Calgary police support call for law that would force people to reveal passwords
by Emma McIntosh (feat. Tom Keenan)
Calgary Herald
August 17, 2016
Calgary police Chief Roger Chaffin was among those at the Canadian Association of Chiefs of Police who voted Tuesday to ask for legal means to obtain such digital evidence, saying it would help law enforcement keep pace with cybercrime. But civil liberties advocates say such a law would be highly problematic, and might even clash with the Charter of Rights and Freedoms.
“When the chiefs of police want this sort of self-incrimination and openness, will it apply to them as well?” said Rocky Mountain Civil Liberties Association director Sharon Polsky, insisting it would be “flagrantly in violation” of Canadians’ privacy rights.
Current laws don’t allow police to compel someone to give them a password. Deputy Chief Sat Parhar, who was in Ottawa with Chaffin to vote on the resolution, said the new legislation would be a guide for law enforcement, outlining when it is and isn’t OK to access certain data.
“There’s a rule book, the rule book is the criminal code,” said Parhar.
“We’re just saying this needs to be represented in the rule book . . . You don’t want the police doing things without some sort of guidance through the law.”
But Polsky said a judge’s consent isn’t enough, and many don’t have enough knowledge of digital security to fully understand what they’re giving police access to.
“It’s too easy to hoodwink (judges),” she said.
Police demands for access to online communications, and the concerns of civil libertarians about privacy rights, have created tensions around the globe in recent years.
The issue became especially prominent last year, when the U.S. Federal Bureau of Investigation went to court in a bid to compel Apple to reveal the password of a terror suspect’s iPhone following a mass shooting in San Bernardino, Calif.
And in a news conference Tuesday, RCMP assistant commissioner Joe Oliver said criminals are operating in complete anonymity online in Canada thanks to encryption, concealing everything from identities to messages. Police call the phenomenon “going dark.”
“The victims in the digital space are real,” Oliver said.
“Canada’s law and policing capabilities must keep pace with the evolution of technology.”

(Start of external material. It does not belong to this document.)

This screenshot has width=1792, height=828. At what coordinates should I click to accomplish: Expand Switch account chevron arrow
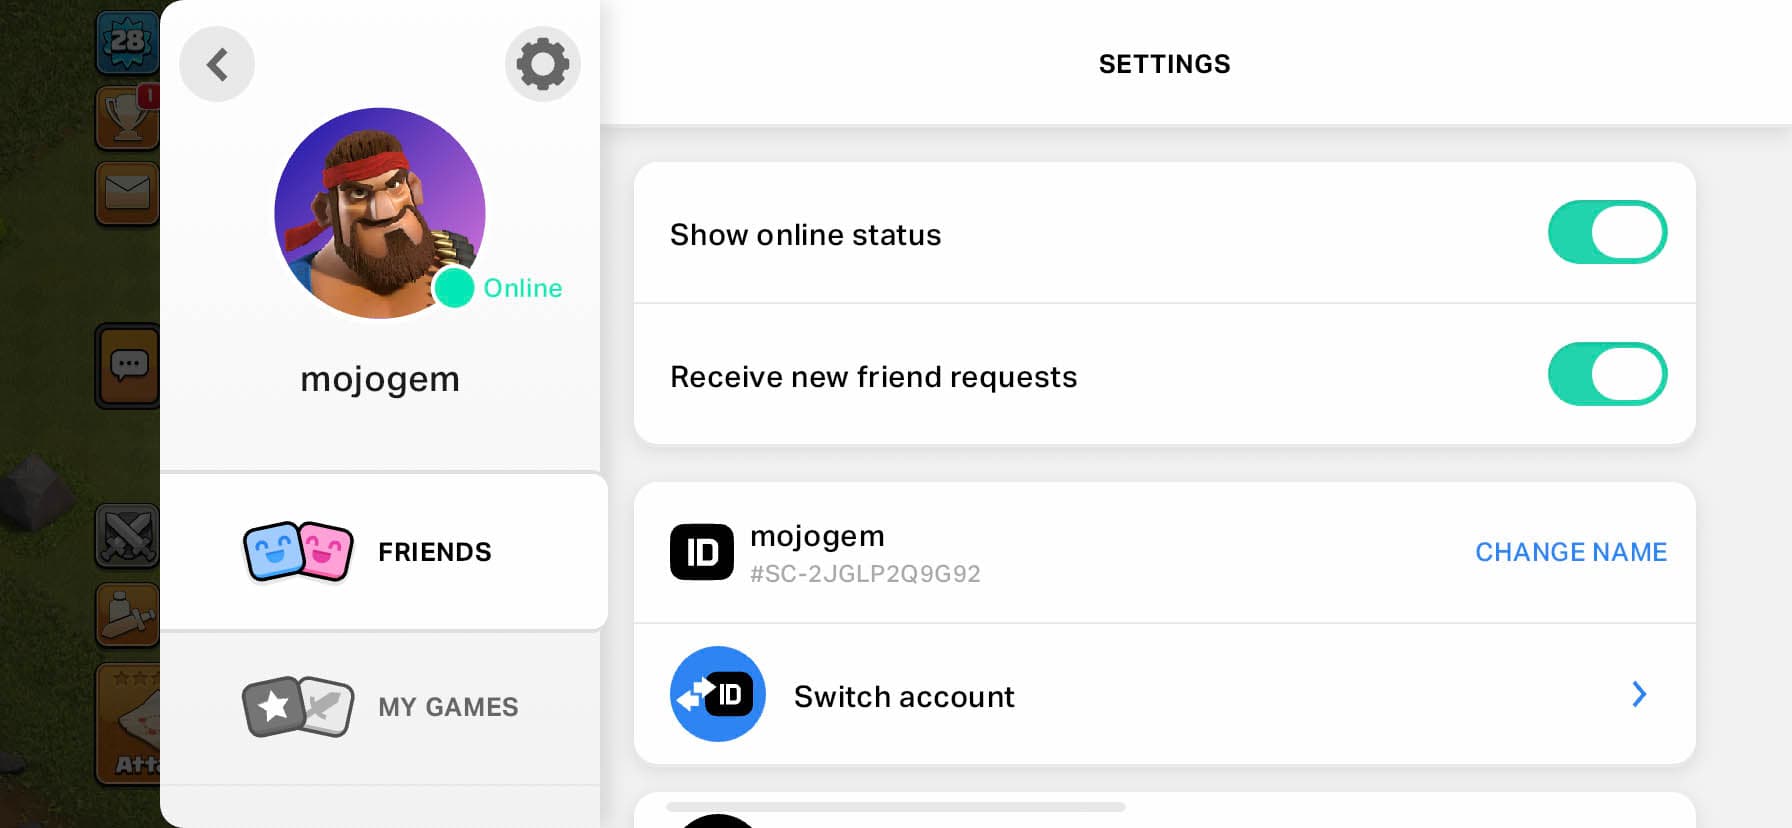tap(1638, 694)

The Supreme Court of Canada prohibited the warrantless search of cellphones in 2013.
In a landmark case the following year, it ruled that such searches could be acceptable in certain circumstances. That judgment, however, warned that safeguards should be added to balance the rights of the accused with public safety concerns.

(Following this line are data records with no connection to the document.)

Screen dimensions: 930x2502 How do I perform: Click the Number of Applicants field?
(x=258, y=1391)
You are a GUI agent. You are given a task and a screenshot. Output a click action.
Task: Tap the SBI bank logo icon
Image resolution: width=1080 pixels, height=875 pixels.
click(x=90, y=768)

Polsky said such measures haven’t kept Canadians safe in the past.
“We’re being told that we have to give up our freedom and right to privacy for some vague promise, some vague greater good,” she said.
“It started with 9/11 and, since then, all we’ve heard is that we have to give up some of our freedoms to get security . . . It hasn’t stopped terrorism, it hasn’t stopped crime, it hasn’t stopped a lot of the things it was supposed to.”
Problematic, too, is the amount of information a simple password can reveal. Granting police such access can dredge up data completely unrelated to an investigation, said University of Calgary professor Tom Keenan, a research fellow at the Canadian Global Affairs Institute.
“Your phone knows so much about you, probably even things you don’t know it knows,” Keenan said.
“Your phone is almost like another part of your body.”
Because so many people keep their electronics on them at all times, Keenan said everything from your location to your friends is stored on devices.
“(If police are allowed to access that data) people will have to change their behaviour with regards to their phones,” he said.
Still, Parhar said a law compelling citizens to hand over their passwords would help law enforcement with everything from high-profile anti-terrorism efforts to the more everyday fraud cases.
“We don’t want to abuse it — the idea here is that we’re actually going through a process that’s guided by law,” he said.
“Police have to have a presence in that world.”